While the telescope’s science and jobs were considered important and worthy, the community asked us to go beyond that and provide education and career opportunities for Hawaii Island keiki. This led to the creation of our “THINK” Fund, which is administered by the Hawaii Community Foundation and Pauahi Foundation. To date, TMT has contributed more than $5.5 million to the THINK Fund, which has provided more than 160 scholarships and benefited more than 20,000 students and 97 schools and nonprofit organizations through support of STEM education on Hawaii Island. And, the Akamai Workforce Initiative, of which TMT is a major funder, has placed more than 350 local college students in summer internships at observatories and other high-tech companies in Hawaii since 2003.

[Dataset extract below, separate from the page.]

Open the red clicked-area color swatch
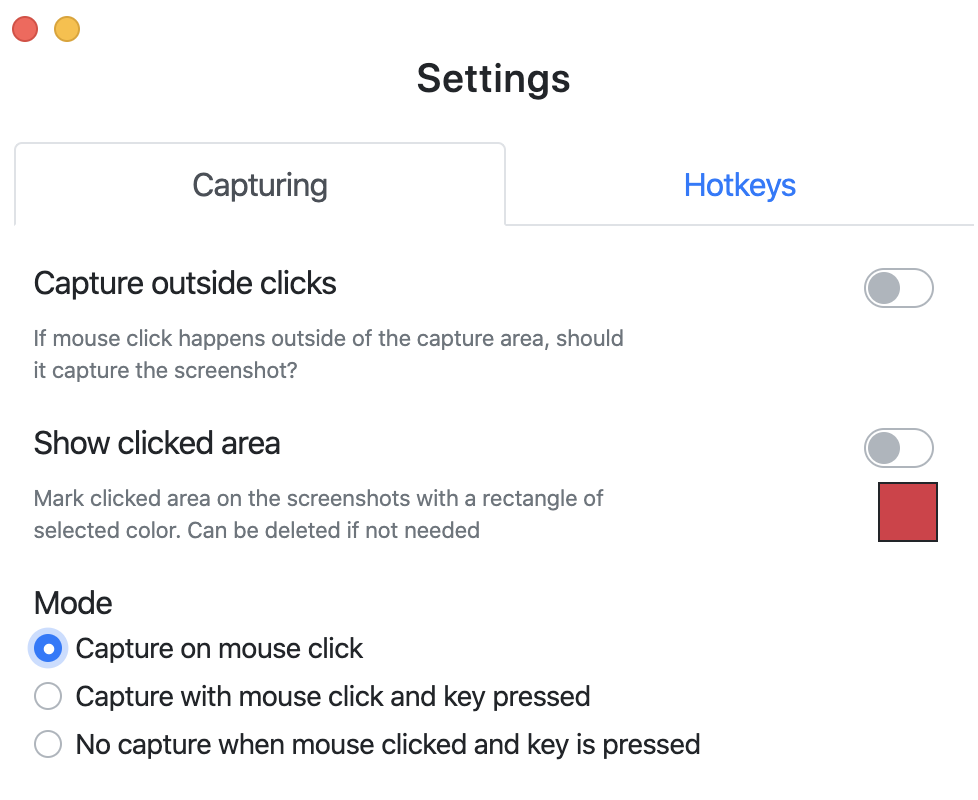 (907, 512)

The goal of these programs is to groom local students, particularly those on Hawaii Island, for positions at TMT and other Hawaii observatories and high-tech companies. Even if these students choose not to go into astronomy, it will provide them other career opportunities in high-paying jobs in STEM fields.
The community also wanted us to be responsible stewards of the mountain. We redesigned the telescope to make sure we wouldn’t have a negative impact, environmentally or culturally. TMT will be located 600 feet below the summit on a site with no archaeological shrines or features, no endangered plants or insects, and no burials. TMT will not prevent traditional and customary Native Hawaiian practices. In fact, it will be accessible to everyone.
TMT is also the first telescope to pay substantial lease rent, ramping up to $1 million a year when operational. Eighty percent of the lease rent will go to the Office of Maunakea Management for stewardship of the mountain and 20% will go to the Office of Hawaiian Affairs.
We still believe Maunakea is the best place on Earth for TMT to study the universe. But while the possibilities of scientific discoveries and breakthroughs are endless, just as important is the fact that Hawaii could be the place where it all happens. This is with the next generation of local astronomers, engineers and scientists groomed here on Hawaii Island and statewide.
Ten-plus years ago we came to Hawaii with a vision to become a key contributor to Hawaii’s future through astronomy, scientific discovery, economic impact and education.
We still believe in that dream.
Dr. Gordon Squires is TMT vice president of external relations.